Pur sempre la stella, il faro, la luce più accecante quale Jannik Sinner numero uno al mondo capitolato per colpa del caldo torrido sorprendentemente già al secondo turno, l’Italia riesce a portare ben tre azzurri ad uno Slam come il Roland Garros. E ribadiamo, perché fa veramente specie asserirlo: tra questi non c’è Sinner.
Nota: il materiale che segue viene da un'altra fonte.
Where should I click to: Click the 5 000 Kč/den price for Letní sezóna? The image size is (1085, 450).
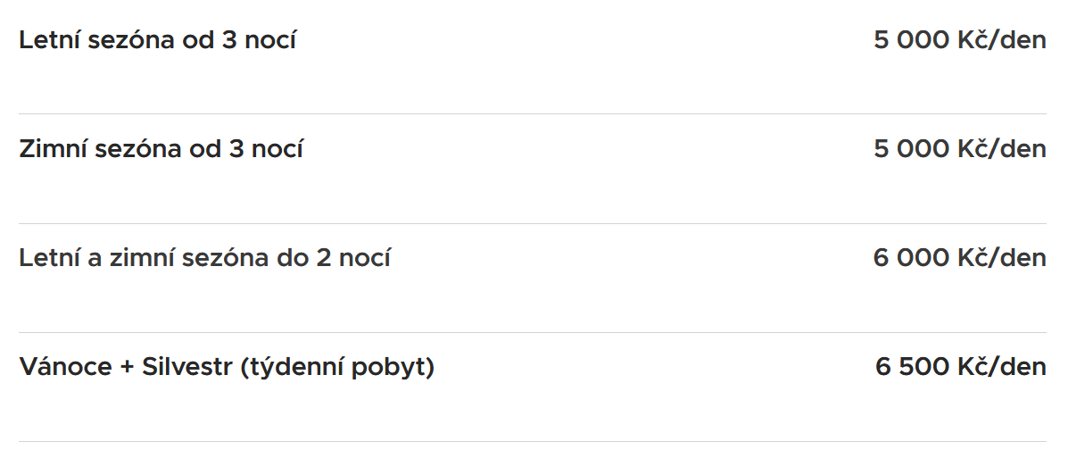tap(960, 40)

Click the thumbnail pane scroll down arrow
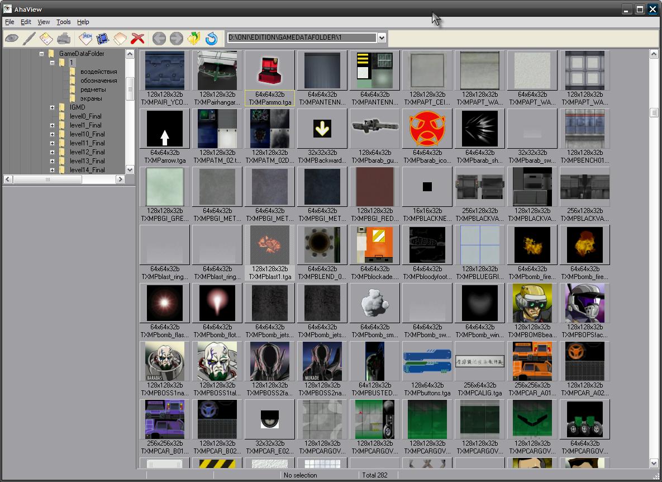pyautogui.click(x=654, y=463)
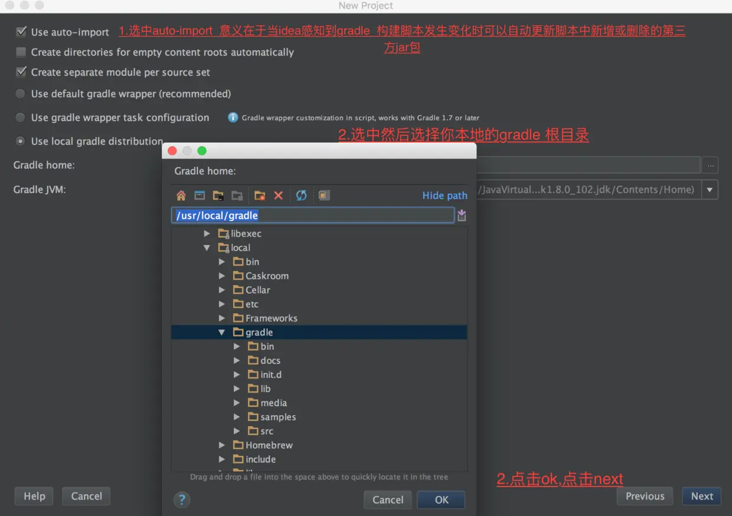Click the purple paste-path icon beside the input

coord(462,215)
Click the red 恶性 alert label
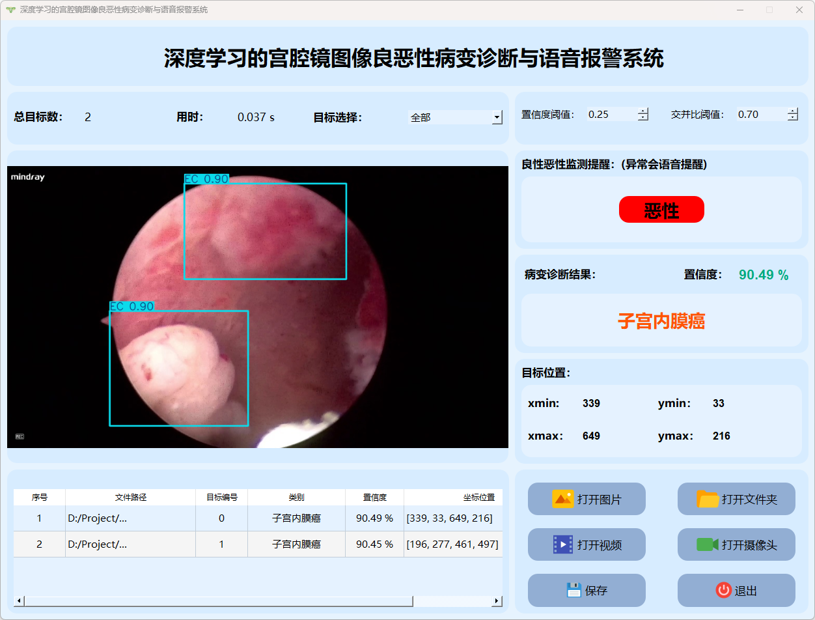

Tre azzurri nei quarti: i due romani Cobolli e Berrettini accompagnati dall’eroico Matteo Arnaldi. Non più ottavi, bensì quarti. Tre azzurri tra i primi 8 di uno Slam così sentito, mediatico e prestigioso a livello mondiale, come l’eterno Roland Garros. Ed è proprio Arnaldi a scrivere forse la pagina più eroica della sua carriera: mai ai quarti a questi livelli, rimonta mozzafiato punto a punto dopo oltre cinque ore di battaglia contro uno come Tiafoe, a condire la notte più straordinaria per i colori azzurri.
Se Cobolli nel pomeriggio aveva incanalato, prima di Arnaldi aveva chiuso la contesa anche Berrettini contro Cerundolo con tre set a zero perfetti. Stavolta è proprio il Martello a vendicar Sinner, chi l’avrebbe mai detto. Una tripla esclamazione azzurra che ha emozionato tutti, perché porta alla ribalta chi forse negli ultimi anni non è mai stato protagonista come avrebbe meritato.
L’Italia, e qui arriviamo alla parte più storica, non aveva mai portato tre azzurri in concomitanza ai quarti di uno Slam. Più volte due, nel corso dei decenni, ma mai tre. E negli anni di Sinner c’è riuscita senza Sinner. Incredibile ma vero. Si affonda nella radici più storiche per riscontrare che mai prima d’ora s’era vissuta gloria del genere. L’unico aspetto negativo è che domani assisteremo ad un derby tra Arnaldi e Berrettini: uno senz’altro sarà costretto ad andare a casa, ma almeno l’altro volerà verso una straordinaria semifinale.